Although being able to identify both specific epigenetic and genetic changes in GB has improved the ability to discuss outcomes or predict response to therapy, it has not had a significant impact on treatment for patients. To date, no chemotherapeutic agent has been more successful or efficacious against GB than TMZ.

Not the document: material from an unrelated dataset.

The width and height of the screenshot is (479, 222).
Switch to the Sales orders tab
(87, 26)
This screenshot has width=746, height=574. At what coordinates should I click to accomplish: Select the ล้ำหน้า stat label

TMZ is a small (194 Da), lipophilic prodrug that is rapidly metabolized at physiologic pH to its active metabolite, MTIC. MTIC prevents cell division by disrupting normal DNA replication. Addition of a methyl group to the O6 position of guanine in genomic DNA results in the incorporation of a thymine residue opposite O6-methylguanine instead of the normal cytosine residue. The resulting abnormal guanine–thymine pair leads to a pause in the DNA replication fork and triggers the DNA mismatch repair pathway cell cycle arrest. However, if this repair mechanism is incapable of keeping up with the rate and extent of DNA damage, apoptosis results (Figure 1).20,21
TMZ is available in an oral and intravenous formulation, with nearly equivalent bioavailability (276 ng/mL intravenous versus 282 ng/mL oral for a 150 mg/m2 dose). Therefore, the intravenous formulation is rarely used in clinical practice. Bioavailability of the oral formulation is nearly 100%, with rapid and complete absorption (<1% fecal elimination), and peak serum concentrations reached within 1–2 hours.22 The kinetics appears the same in patients who have had a gastric bypass.23 Once absorbed, TMZ is only 15% protein bound, limiting its interactions with other common medications used in brain tumor patients, eg, phenytoin, warfarin, and birth control pills.24 As a small, lipophilic molecule, TMZ is known to enter the cerebrospinal fluid with an area under the curve cerebrospinal fluid/plasma ratio of 20%.25 Cerebrospinal fluid penetrance of a drug does not always correlate with its activity in brain parenchyma, but TMZ’s efficacy in the clinical setting provides additional evidence that it is accumulating within central nervous system tumors.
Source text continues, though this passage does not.